Hello people. I have downloaded the Quickstart Cloudera vm , opened it with Virtualbox, and created a vm. Next step is to create a hadoop cluster with 3 vm's (1 name node and 2 data nodes). So, with bridged adapter in network configurations, and changes to /etc/hosts, i managed to make all 3 vm's communicate each one. So, all good until here. But, according to (a giude i found on internet), i have 2 questions - issues. 1) Steps at this guide make use of a path : ~/hadoop/etc/hadoop/.... . But in the Quickstart VM CentOS, there is no installed hadoop folder in ~. Instead i can find only hadoop folder in path: /etc/hadoop/.. 2) In this guide, at some point it says, that we have to configure the file ~/hadoop/etc/hadoop/workers. But, i am going to path : /etc/hadoop/, and there is no file with name workers. So, in the cloudera vm there are not these files. Is this an issue? Or Cloudera vm has a different way to create a hadoop cluster of vms? Thank you in advance!

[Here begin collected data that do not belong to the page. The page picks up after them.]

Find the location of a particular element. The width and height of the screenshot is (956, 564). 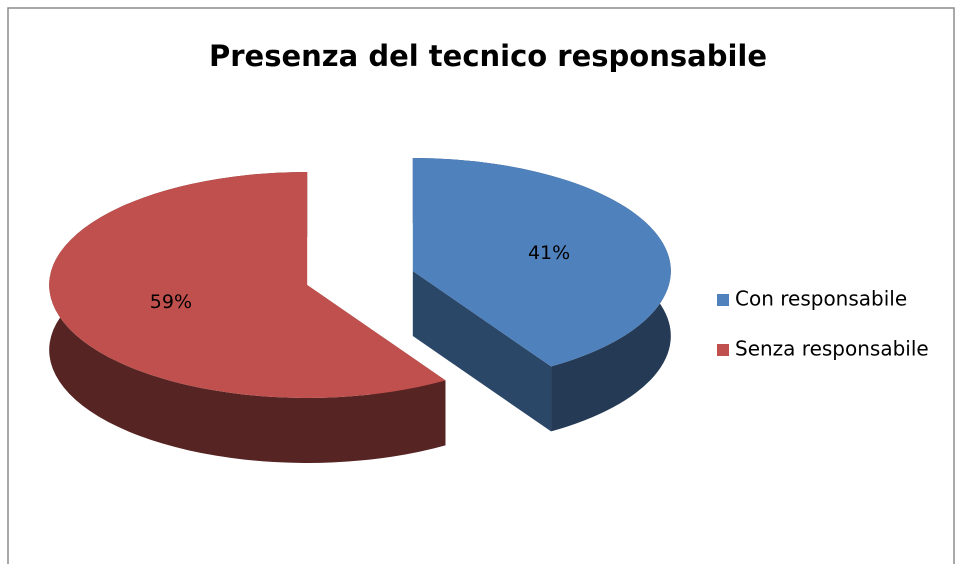

slice is located at coordinates (542, 262).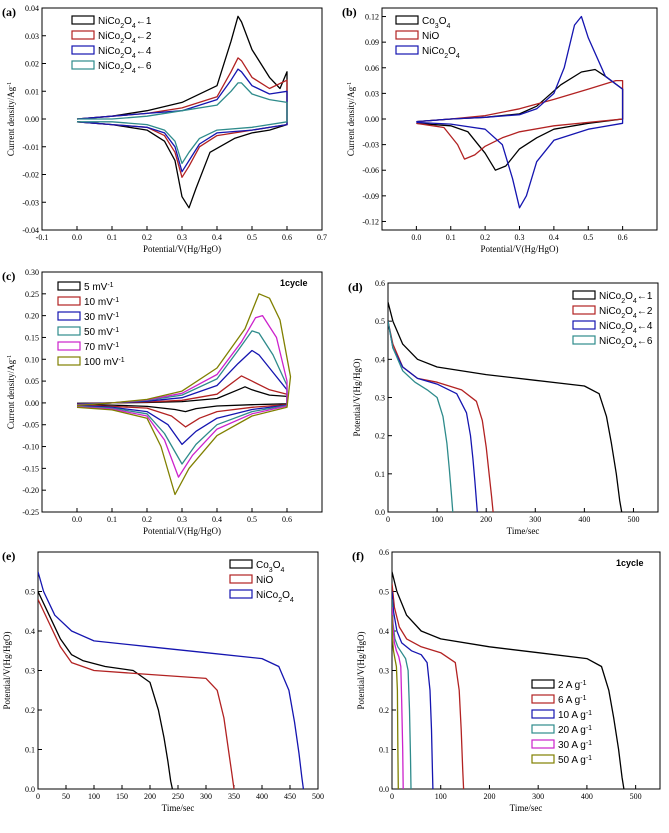 The width and height of the screenshot is (669, 833). I want to click on x-tick-label-b: 0.0, so click(416, 238). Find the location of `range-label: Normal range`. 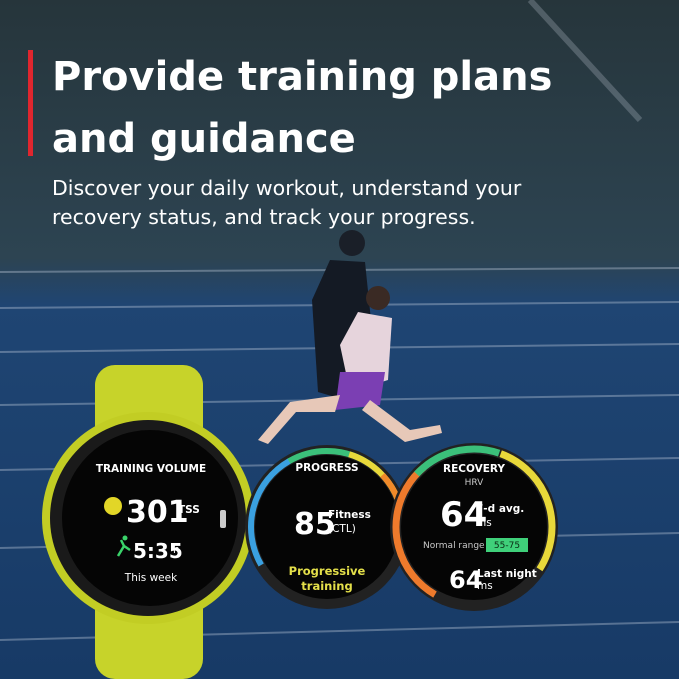

range-label: Normal range is located at coordinates (454, 546).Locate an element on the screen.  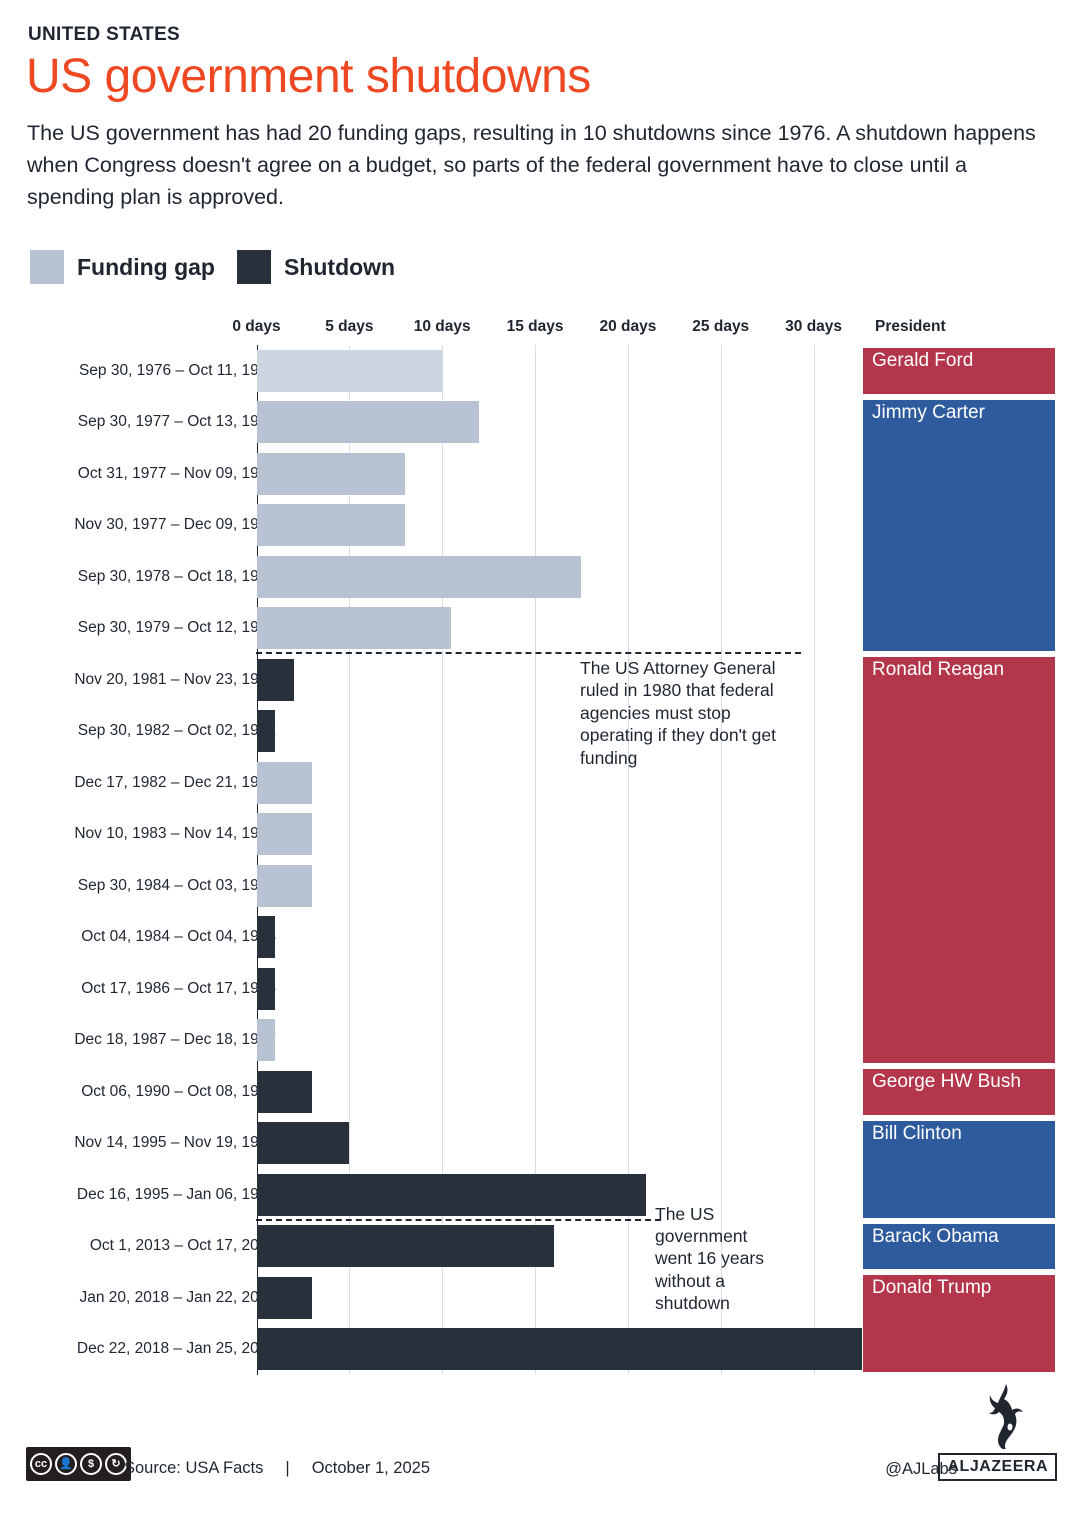
gridline-25-days is located at coordinates (721, 860).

While it is based on the open source Apache Hadoop project's sources, the Cloudera Quickstart is not freely interchangeable with the Hadoop distribution version described at the site you read that guide on.
If you want to use the QuickStart VM, the appropriate instructions can be found at docs.cloudera.com.
If you want to download and use the Hadoop tarball referred to in the guide you mentioned, you will be much more likely to get a useful answer if you post your question to the comments section of the site you read that guide on.
Ok, lets follow official guide (https://docs.cloudera.com/documentation/enterprise/5-13-x/topics/quickstart_vm_administrative_inform...). But, i cannot find any information how to make a hadoop cluster from quickstart vm's, in this guide. Where can i find relative information?
The Cloudera Quickstart is a single-host deployment of the Cloudera open-source distribution, including CDH and Cloudera Manager. The purpose of it is to enable developers and operators to learn Hadoop and related software from the Hadoop ecosystem, to try out new ideas, and to test and demonstrate their applications.
Once you understand that, it's understandable that there's no easily-accessible guide to creating a multi-node hadoop cluster using the Cloudera Quickstart on VMs. While I believe it's possible to do, it would require a lot of manipulation of the configuration and deployment choices, and if one had the expertise to pull that off, it would defeat the purpose of the Quickstart as a distribution.
Perhaps some other member of the community knows how to do this and will create an article on how to do it or post a link to such a guide in this thread.